**EXERCISE PASSAGE**
======

10 September 2008

[pdx_photo] The Altitude Of Council Crest (Updated With Link To Flickr Stream)


UPDATE: I have received at least one notice of a firewall not allowing the illustrations to be seen. If you are in that position, please check the illos out at my Flickr photostream here.

Council Crest, they say, is the tallest point in the City of Roses. It's got the best POVs. We love Council Crest, and if you don't ... well, son, there just may be something the matter with you that requires therapy.

Yes, I know those are harsh words. Sometimes the truth isn't pretty.

Anyway, we ascended the height recently with a camera. It was deemed nifty to try and get a picture of what was defined as the summit. Since Council Crest Park is a well-developed (and well-traveled and easy-to-get-to (even via TriMet – The #51-Vista bus stops at the bottom, at SW Council Crest Drive and Greenway Avenue) place, we wagered that a USGS benchmark could be found ... and we did find one, on the cement pad that supported the water tower. It was even market with a spray of white paint so we didn't miss it:

This is the standard USGS Benchmark monument; the obvious giveaway is the letters B.M. at the bottom of the disc. The symbol at the center, the triangle, is the more technical hint. When surveying from such a mark, the surveyor will position the transit so that the supporting tripod's plumb bob is centered in that triangle.

======

**Dataset entries**
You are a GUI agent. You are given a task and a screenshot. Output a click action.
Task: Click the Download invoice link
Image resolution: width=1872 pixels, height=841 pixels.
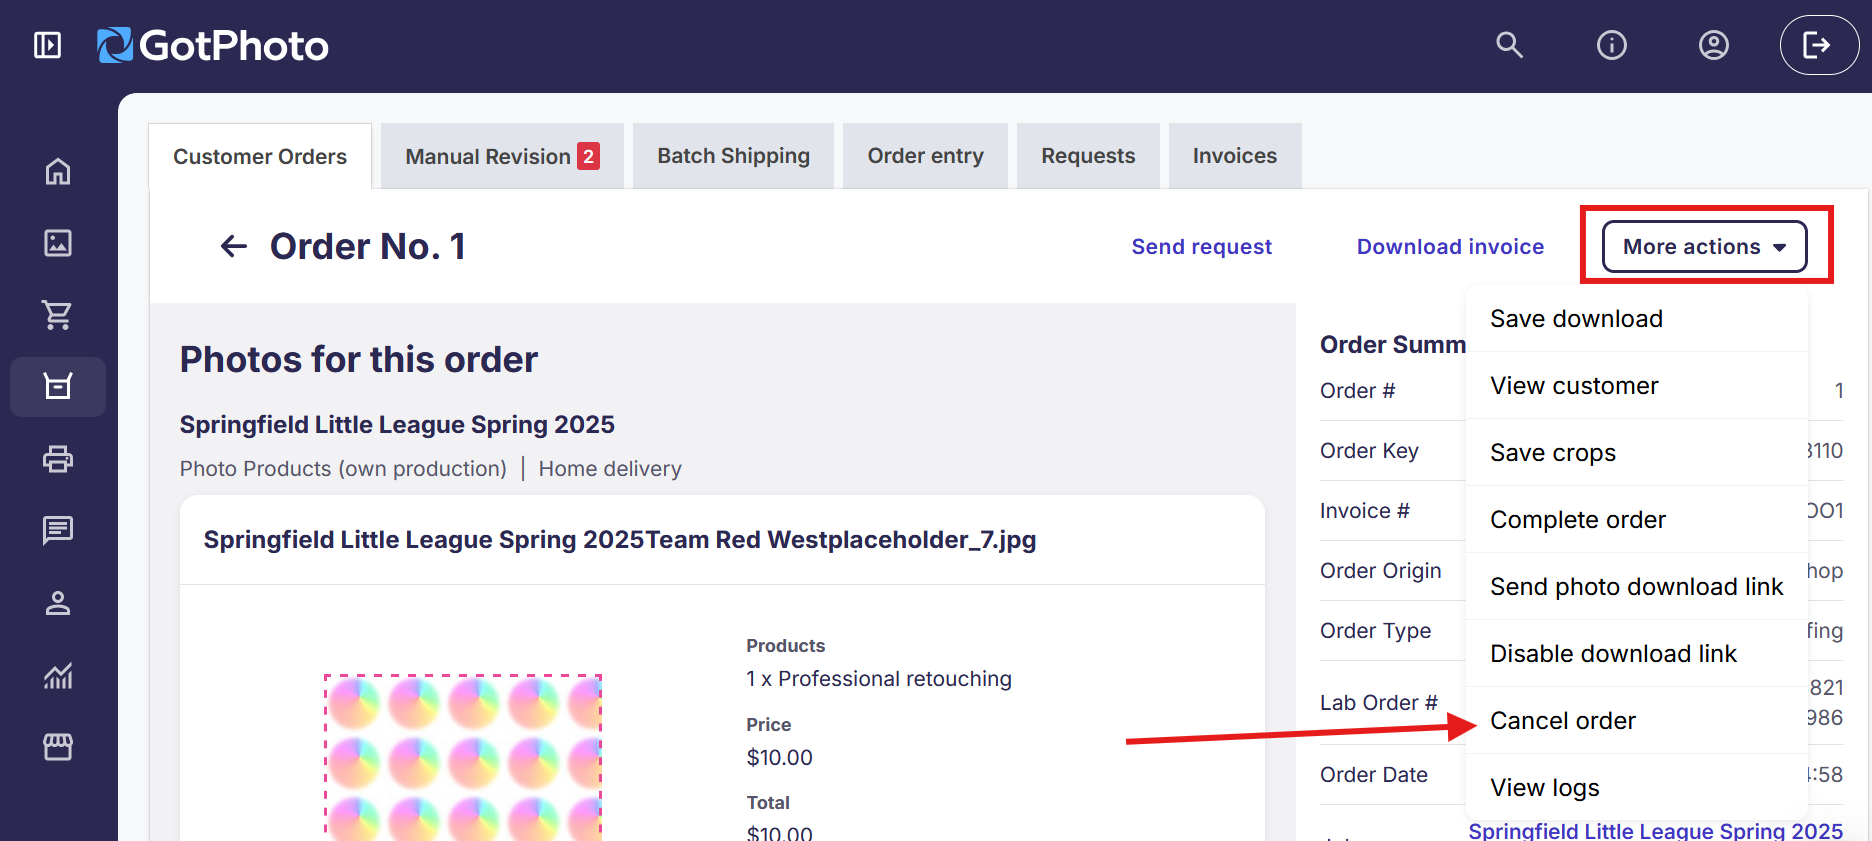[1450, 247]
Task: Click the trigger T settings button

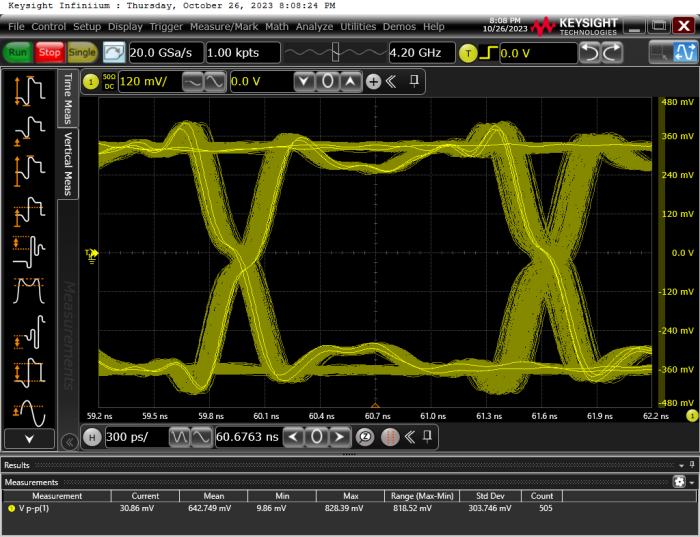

======

**REQUIRED TASKS**
1/ Reproduce the Council Crest passage from "Council Crest, they" to "truth isn't pretty.".
2/ Pick up the Council Crest passage after its last sentence and carry it forward.

**RESPONSES TO THE EXERCISE**
1/
Council Crest, they say, is the tallest point in the City of Roses. It's got the best POVs. We love Council Crest, and if you don't ... well, son, there just may be something the matter with you that requires therapy.

Yes, I know those are harsh words. Sometimes the truth isn't pretty.

2/
But, what's this? the area between the bottom of the triangle and the word FEET ... it's empty. Not only does it look like the elevation isn't there, it looks like it was never inscribed! Disappointing ... and strange. We won't find an answer here (though, if you followed the link to the Portland Parks page above, you know they say it's 1,073 feet (or 327 metres) above sea level ... still, it would have been nice to get The Offical Word™).

But that doesn't mean we left discouraged, no. There's much to see from the Council Crest Summit, things that are beautiful and just things that you linger over. And we had ourselves a nifty little picnic besides.

Now, I'm not a tree-hater, not in any way. But looking at this photo:

You can see maybe why I'd want exactly two trees to go elsewhere. Darn them, darn them all to heck! Though you can identify the legendary Big Pink (US Bancorp Tower) on the left there and the First National/First Interstate/Wells Fargo Tower on the right. So, not a total loss.

Also, NE Sandy Boulevard displays so well, it's hard to believe that the street weren't laid out with this view in mind:

The area where the buildings seem to widen-out, located almost square in the middle of the gap in the trees, is Portland's Hollywood district. If you look closely enough, just to the right of that spot and close by the tall evergreen, you'll note the Hollywood East apartment building, at 44th and NE Broadway. I think it's about 15 stories tall, and sticks out of the surrounding neighborhood rather remarkably, even at this distance.

Of course, there's always Mount Hood, which I can't stop looking at. I love that mountain.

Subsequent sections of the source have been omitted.